THE TASK: Whenever "Fairy" occurs in a line of the material, list that line.

DATA SHOWN:
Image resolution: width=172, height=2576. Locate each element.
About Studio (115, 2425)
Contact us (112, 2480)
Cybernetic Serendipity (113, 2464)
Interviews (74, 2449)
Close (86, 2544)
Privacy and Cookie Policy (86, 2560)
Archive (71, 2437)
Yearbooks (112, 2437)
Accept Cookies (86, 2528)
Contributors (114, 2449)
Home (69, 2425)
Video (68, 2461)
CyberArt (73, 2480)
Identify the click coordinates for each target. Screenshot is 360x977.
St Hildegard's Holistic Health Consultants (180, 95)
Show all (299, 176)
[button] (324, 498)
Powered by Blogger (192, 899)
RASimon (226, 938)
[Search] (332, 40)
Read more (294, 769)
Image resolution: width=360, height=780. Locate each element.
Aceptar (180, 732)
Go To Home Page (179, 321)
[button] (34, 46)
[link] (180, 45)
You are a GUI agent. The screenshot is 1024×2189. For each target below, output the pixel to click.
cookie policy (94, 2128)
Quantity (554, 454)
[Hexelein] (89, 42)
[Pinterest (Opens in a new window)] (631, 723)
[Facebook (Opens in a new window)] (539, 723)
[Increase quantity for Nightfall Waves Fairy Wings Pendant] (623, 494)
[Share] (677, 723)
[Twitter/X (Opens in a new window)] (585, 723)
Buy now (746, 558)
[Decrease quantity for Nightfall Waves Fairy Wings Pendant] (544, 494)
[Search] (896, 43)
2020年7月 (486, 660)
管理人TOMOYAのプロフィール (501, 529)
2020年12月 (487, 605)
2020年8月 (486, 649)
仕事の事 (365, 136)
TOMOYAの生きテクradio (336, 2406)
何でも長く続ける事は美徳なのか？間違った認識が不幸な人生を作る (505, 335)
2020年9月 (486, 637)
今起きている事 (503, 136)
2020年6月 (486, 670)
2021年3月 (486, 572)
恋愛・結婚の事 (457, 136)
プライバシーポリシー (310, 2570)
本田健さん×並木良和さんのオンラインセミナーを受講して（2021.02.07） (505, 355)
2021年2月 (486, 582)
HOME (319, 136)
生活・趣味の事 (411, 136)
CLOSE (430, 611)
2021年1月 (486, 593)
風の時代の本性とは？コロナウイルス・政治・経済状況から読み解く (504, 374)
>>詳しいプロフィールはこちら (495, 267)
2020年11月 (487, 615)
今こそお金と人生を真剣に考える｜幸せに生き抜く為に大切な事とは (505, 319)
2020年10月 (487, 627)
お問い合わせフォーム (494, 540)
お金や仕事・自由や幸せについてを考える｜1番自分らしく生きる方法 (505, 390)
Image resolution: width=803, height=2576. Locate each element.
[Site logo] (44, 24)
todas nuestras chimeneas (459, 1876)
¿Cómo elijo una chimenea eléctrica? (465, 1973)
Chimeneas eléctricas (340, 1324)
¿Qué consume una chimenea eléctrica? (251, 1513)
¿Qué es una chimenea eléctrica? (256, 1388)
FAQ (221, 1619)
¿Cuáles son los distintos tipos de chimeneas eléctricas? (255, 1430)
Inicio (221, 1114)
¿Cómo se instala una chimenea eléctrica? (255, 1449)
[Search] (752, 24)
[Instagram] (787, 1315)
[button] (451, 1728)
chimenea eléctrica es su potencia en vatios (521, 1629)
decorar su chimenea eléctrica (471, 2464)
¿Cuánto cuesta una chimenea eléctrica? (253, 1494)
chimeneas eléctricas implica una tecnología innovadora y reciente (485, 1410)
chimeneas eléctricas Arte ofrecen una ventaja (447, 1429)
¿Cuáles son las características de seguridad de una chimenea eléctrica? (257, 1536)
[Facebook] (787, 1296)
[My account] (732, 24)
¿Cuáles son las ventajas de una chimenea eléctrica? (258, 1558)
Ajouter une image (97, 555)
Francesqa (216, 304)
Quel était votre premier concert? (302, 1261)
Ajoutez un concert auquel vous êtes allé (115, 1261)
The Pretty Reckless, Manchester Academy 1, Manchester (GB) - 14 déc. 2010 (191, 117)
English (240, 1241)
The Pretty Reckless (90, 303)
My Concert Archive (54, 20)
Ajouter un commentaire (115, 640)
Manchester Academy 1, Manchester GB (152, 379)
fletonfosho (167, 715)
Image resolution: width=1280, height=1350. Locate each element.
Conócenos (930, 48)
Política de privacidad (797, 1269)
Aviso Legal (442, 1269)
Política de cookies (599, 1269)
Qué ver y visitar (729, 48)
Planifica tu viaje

EXPECTED OUTPUT:
[Increase quantity for Nightfall Waves Fairy Wings Pendant] (623, 494)
[Decrease quantity for Nightfall Waves Fairy Wings Pendant] (544, 494)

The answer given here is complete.